• WORK TO BE COMPLETED: Write how many lines in the records below include the string "computer". No other text should be given.

• GIVEN ENTRIES:
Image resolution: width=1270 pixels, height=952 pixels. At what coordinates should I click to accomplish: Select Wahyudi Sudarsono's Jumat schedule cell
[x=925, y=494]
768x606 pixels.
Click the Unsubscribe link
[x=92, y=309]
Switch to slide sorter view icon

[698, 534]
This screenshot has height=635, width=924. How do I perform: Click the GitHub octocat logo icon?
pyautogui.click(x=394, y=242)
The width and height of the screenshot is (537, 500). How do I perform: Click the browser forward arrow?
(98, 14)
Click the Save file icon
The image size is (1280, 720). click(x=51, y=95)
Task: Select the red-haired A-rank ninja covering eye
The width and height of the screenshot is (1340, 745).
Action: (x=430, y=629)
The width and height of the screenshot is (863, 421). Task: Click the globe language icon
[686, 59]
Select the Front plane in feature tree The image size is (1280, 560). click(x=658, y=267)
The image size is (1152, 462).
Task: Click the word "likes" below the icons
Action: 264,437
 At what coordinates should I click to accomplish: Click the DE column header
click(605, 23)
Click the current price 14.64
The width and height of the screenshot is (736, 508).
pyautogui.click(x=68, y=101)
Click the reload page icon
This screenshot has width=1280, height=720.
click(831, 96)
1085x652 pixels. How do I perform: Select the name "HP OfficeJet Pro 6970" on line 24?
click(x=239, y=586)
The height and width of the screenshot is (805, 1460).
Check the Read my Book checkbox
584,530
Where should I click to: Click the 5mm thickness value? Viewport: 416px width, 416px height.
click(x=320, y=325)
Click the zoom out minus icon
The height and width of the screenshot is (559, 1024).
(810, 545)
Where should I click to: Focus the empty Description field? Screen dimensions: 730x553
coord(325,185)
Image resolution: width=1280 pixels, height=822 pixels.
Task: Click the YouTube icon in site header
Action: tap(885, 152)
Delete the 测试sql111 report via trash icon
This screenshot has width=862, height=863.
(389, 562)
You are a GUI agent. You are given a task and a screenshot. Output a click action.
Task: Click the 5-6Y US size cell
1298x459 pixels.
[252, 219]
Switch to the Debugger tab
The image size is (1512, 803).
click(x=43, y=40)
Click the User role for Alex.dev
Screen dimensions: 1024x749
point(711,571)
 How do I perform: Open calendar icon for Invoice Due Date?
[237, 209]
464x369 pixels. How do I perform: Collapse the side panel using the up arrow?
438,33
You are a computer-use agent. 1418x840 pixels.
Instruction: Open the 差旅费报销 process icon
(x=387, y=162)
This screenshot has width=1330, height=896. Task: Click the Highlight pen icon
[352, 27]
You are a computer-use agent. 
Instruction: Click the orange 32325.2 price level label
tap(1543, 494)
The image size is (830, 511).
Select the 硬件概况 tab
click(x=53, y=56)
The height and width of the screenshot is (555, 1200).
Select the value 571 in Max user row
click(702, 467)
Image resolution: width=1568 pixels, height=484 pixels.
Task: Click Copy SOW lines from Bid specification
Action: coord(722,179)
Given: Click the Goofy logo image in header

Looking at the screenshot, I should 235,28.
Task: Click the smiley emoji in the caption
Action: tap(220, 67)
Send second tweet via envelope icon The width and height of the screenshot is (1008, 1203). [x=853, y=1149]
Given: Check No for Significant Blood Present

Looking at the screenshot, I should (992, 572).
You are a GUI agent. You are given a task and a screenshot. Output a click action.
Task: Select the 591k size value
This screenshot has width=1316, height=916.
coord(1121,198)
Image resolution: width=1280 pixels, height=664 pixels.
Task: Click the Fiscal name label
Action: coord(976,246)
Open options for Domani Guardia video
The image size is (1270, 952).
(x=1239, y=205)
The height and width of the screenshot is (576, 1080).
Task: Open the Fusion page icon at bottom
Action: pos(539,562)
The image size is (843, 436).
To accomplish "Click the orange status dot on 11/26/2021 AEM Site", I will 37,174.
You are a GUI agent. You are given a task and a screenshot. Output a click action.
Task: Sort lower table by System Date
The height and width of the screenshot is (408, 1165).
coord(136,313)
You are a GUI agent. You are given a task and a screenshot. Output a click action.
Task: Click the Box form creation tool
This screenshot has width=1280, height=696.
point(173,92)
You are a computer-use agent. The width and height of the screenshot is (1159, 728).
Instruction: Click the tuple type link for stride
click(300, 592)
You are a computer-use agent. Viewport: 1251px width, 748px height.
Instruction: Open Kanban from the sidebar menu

• COMPLETED EXERCISE: 4